• What the task requires: Give the lines again exactly, from the one holding "This screenshot has width=1200, height=800." to the last line of the listing below, both ends included and nothing added.

• Task input:
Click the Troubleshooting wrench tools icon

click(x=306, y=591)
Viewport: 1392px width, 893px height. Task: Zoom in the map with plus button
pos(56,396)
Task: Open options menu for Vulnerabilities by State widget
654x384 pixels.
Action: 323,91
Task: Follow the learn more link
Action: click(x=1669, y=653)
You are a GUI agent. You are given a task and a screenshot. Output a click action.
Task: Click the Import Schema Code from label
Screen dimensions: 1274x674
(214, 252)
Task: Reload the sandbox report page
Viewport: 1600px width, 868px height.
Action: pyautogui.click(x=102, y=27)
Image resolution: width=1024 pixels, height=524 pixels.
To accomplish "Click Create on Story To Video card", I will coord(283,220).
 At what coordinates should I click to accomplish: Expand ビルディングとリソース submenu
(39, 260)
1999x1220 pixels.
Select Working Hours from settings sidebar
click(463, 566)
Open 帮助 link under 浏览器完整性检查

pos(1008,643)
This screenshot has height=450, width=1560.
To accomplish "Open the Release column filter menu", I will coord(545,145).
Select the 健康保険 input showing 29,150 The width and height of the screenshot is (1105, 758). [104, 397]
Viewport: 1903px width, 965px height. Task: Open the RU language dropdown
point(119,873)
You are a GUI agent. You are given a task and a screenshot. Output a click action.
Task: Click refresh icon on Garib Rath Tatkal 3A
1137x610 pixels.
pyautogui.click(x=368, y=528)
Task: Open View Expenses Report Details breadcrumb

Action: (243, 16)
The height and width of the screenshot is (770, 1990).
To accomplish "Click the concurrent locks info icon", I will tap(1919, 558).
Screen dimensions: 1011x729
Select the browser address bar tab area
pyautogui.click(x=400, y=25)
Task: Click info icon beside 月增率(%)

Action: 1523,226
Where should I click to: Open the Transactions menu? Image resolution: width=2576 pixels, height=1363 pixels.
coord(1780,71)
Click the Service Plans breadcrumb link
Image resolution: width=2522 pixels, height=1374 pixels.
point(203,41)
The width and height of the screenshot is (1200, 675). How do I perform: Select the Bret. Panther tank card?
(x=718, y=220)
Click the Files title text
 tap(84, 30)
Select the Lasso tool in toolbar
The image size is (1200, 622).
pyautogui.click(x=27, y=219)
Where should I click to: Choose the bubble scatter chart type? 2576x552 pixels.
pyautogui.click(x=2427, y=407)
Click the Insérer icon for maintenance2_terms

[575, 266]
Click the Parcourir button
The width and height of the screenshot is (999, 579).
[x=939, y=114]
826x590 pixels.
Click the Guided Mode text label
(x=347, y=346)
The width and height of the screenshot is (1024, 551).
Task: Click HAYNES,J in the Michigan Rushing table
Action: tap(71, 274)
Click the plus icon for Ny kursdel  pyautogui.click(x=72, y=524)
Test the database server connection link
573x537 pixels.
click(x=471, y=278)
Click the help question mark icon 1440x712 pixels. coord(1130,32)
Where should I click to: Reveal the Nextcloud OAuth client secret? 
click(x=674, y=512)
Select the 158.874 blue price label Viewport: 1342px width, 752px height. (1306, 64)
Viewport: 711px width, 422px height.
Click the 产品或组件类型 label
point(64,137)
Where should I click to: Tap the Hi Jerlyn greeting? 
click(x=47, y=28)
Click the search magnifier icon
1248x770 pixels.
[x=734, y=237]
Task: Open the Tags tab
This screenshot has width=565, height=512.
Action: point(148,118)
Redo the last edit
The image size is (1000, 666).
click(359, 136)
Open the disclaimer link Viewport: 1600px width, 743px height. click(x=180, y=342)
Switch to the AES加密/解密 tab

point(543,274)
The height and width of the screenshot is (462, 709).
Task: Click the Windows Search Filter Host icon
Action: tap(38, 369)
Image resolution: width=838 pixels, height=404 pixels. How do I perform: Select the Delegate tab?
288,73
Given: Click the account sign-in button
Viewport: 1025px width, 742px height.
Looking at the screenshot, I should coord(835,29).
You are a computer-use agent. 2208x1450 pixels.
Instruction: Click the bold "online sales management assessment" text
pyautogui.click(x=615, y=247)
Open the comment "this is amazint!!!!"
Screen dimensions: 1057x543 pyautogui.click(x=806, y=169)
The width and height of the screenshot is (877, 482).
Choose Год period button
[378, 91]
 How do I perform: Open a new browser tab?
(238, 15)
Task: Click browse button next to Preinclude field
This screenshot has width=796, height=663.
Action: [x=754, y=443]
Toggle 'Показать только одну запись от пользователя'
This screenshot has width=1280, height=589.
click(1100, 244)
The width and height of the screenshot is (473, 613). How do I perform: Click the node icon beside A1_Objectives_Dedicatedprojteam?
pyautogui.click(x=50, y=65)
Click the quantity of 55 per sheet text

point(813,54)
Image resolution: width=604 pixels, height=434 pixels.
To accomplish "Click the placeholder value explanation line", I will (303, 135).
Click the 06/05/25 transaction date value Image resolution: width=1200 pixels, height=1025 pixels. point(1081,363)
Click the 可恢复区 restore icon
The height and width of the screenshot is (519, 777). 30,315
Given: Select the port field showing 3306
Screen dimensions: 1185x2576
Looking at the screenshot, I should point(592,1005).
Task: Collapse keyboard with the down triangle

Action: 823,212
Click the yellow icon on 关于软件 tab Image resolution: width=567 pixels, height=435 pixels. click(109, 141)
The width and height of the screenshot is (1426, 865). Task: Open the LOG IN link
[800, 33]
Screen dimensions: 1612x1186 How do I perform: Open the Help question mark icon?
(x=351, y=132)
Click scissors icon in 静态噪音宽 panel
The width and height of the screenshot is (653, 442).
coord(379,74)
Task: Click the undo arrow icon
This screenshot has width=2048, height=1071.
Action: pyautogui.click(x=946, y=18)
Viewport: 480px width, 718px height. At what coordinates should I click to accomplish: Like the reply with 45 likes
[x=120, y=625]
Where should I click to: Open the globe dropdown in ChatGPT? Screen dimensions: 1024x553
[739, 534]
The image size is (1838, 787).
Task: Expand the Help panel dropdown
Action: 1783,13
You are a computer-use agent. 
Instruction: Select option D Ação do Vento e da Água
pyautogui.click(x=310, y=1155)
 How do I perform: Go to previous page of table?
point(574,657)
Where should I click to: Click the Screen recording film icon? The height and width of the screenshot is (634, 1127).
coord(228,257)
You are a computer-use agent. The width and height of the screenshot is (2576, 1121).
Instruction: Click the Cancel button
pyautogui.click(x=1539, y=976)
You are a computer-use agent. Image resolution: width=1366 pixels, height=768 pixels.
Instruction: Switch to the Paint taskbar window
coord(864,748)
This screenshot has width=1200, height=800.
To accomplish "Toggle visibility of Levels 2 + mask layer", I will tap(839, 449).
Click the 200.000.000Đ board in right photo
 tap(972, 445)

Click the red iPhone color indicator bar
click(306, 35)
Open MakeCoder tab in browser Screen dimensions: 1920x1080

• Reply to the task:
This screenshot has width=1200, height=800.
To accomplish "Toggle visibility of Levels 2 + mask layer", I will tap(839, 449).
Click the 200.000.000Đ board in right photo
 tap(972, 445)

Click the red iPhone color indicator bar
click(306, 35)
Open MakeCoder tab in browser Screen dimensions: 1920x1080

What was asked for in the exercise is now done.